Erica MarieFebruary 26, 2014 at 5:07 AM
Great article Rachel! It is so true…. I see a lot of people in long term relationships who feel like they need to get engaged/married asap and I start to wonder, why? Because all of their friends are? What will being married change about the relationship you have now? I definitely want to get married someday, but I feel like a lot of people just want the wedding and to be in the "marriage club," rather than an actual marriage. Marriages and families are hard work. I don't think there should be any certain "age" or "time" when you should be married or have children; it's dependent on the couple. Your article reminded me of that and that's awesome 🙂
futurelintFebruary 26, 2014 at 12:38 PM
Ugh, it I’d married my serious boyfriend from when I was 26 I’d be divorced! But I know friends who got married at 22 and are still happy 10 years later. I just got married at 32 and now it’s the inevitable “where’s the baby?” questions… you just gotta do what feels right for you.
AJMarch 2, 2014 at 2:48 PM
Its even worse when you’re 30 and single. I get “don’t worry, you’ll find someone” so often, its annoying! What if I’m ok being single? What if I don’t find someone? LOL…its honestly none of their business!! And the same with you. You are 26 and you have your WHOLE life ahead of you! If you and your boyfriend are meant to get married, you will when its right. And slow your roll on the kids…enjoy being young for a while!

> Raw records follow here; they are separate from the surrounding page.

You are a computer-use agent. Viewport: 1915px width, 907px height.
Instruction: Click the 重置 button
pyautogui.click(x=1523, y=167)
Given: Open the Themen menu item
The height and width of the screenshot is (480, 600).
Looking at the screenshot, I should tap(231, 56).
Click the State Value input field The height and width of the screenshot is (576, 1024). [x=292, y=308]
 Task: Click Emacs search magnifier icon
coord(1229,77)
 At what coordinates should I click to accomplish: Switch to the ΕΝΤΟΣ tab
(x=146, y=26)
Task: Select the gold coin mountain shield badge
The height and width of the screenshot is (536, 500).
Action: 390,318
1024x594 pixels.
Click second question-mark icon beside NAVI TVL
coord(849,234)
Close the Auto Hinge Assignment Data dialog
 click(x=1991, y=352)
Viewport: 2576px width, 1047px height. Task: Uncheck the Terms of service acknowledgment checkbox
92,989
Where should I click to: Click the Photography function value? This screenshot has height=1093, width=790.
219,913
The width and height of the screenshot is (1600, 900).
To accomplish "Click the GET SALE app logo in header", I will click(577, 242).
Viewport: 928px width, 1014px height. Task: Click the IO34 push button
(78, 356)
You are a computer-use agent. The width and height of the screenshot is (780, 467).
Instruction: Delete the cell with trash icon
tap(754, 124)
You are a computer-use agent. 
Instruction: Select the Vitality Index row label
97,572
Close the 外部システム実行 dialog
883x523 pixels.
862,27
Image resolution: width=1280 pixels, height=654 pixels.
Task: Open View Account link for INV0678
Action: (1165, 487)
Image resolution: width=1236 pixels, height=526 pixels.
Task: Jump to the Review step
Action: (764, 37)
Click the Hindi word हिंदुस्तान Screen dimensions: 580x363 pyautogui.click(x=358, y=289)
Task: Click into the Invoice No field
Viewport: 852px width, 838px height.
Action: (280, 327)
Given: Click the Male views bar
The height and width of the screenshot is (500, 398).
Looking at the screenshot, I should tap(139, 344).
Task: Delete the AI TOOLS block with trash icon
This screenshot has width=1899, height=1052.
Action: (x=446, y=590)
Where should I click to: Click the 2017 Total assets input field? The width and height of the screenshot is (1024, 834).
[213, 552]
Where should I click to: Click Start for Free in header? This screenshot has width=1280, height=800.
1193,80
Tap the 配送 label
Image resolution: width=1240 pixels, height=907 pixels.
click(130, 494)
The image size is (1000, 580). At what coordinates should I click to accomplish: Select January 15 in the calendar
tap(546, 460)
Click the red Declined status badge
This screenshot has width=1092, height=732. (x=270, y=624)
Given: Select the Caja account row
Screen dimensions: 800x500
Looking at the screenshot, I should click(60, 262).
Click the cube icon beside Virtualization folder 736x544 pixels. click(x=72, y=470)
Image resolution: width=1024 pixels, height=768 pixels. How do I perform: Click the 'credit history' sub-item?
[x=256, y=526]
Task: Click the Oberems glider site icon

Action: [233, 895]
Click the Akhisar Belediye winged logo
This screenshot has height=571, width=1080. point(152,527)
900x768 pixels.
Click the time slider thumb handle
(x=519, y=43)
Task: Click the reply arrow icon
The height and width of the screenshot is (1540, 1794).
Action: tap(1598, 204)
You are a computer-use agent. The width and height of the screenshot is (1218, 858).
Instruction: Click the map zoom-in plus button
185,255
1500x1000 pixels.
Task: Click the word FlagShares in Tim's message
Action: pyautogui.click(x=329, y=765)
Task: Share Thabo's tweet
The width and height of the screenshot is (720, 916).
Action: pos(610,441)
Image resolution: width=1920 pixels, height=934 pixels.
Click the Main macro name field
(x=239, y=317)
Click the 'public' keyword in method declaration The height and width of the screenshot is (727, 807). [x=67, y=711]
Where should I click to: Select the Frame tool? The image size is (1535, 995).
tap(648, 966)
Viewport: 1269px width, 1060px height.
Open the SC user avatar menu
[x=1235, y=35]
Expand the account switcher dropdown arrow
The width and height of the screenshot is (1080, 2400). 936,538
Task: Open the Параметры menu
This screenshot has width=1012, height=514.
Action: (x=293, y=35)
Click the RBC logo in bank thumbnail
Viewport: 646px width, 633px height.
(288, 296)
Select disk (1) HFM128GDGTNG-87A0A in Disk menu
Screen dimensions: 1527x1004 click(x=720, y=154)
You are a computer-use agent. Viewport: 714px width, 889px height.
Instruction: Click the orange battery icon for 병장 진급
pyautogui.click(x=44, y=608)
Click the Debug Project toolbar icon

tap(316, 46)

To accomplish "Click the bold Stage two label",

fleuraniMarch 3, 2014 at 1:38 PM
Rachel, I feel that pressure all the time especially from family and work side because I am 32 and still not married. I think everybody should take their time and take that step when they feel ready. Plus does marriage really change a relationship? I konw so many that are happy in their relationship and dont need that step. My parent are not married and who cares? 🙂
I feel the people in the USA are getting married so early too, I dont know why, the average marriage here in germany is 32 🙂
Great article dear.
JenniferMarch 3, 2014 at 7:28 PM
BrynnMarch 9, 2014 at 11:46 AM
I really enjoy what you wrote here, Rachel. There are so many societal pressures placed on us. We’re “supposed” to do things in a certain way, and if you gravitate from that, you’re judged. My husband and I were married when we were 22, which I was kind of insecure about. Really, it was mostly because we couldn’t live together until we were married (my husband was a hall director at a religious college and they didn’t let us live there unless we were married), and we were in a long-distance relationship, which sucked. We ultimately decided that, since we knew we wanted to get married anyways, that we should just do it so we could continue our lives. People judged us SO much – even my best friends, who all abandoned me since I was “married and boring” while they were all single and partying – and it was REALLY hard being 22 and married. Only now are some of our friends starting to get married. Being on the other side of that pressure is really hard as well.
Additionally, since we’re 26 now and have been married for nearly 4 years, we are constantly asked when I’m finally going to get pregnant. We’re planning to have one child, and we’re planning to adopt. We have absolutely no plans to do this in the next couple of years, because we can’t afford it, we don’t feel ready to be parents, and we love the life we’ve created for the two of us with our dogs. The pressure has been laid on thick for us to begin having children by our families and friends, which is really difficult.
Why can’t people just respect the fact that people go through life at their own pace and with their own agenda? It’s so frustrating! I say, keep doing what makes you happy, Rachel. No matter what happens, unfortunately, I think people are going to judge our actions and question our decisions, so just make sure you’re doing what feels right for you!! 🙂 That’s what’s been helping me!!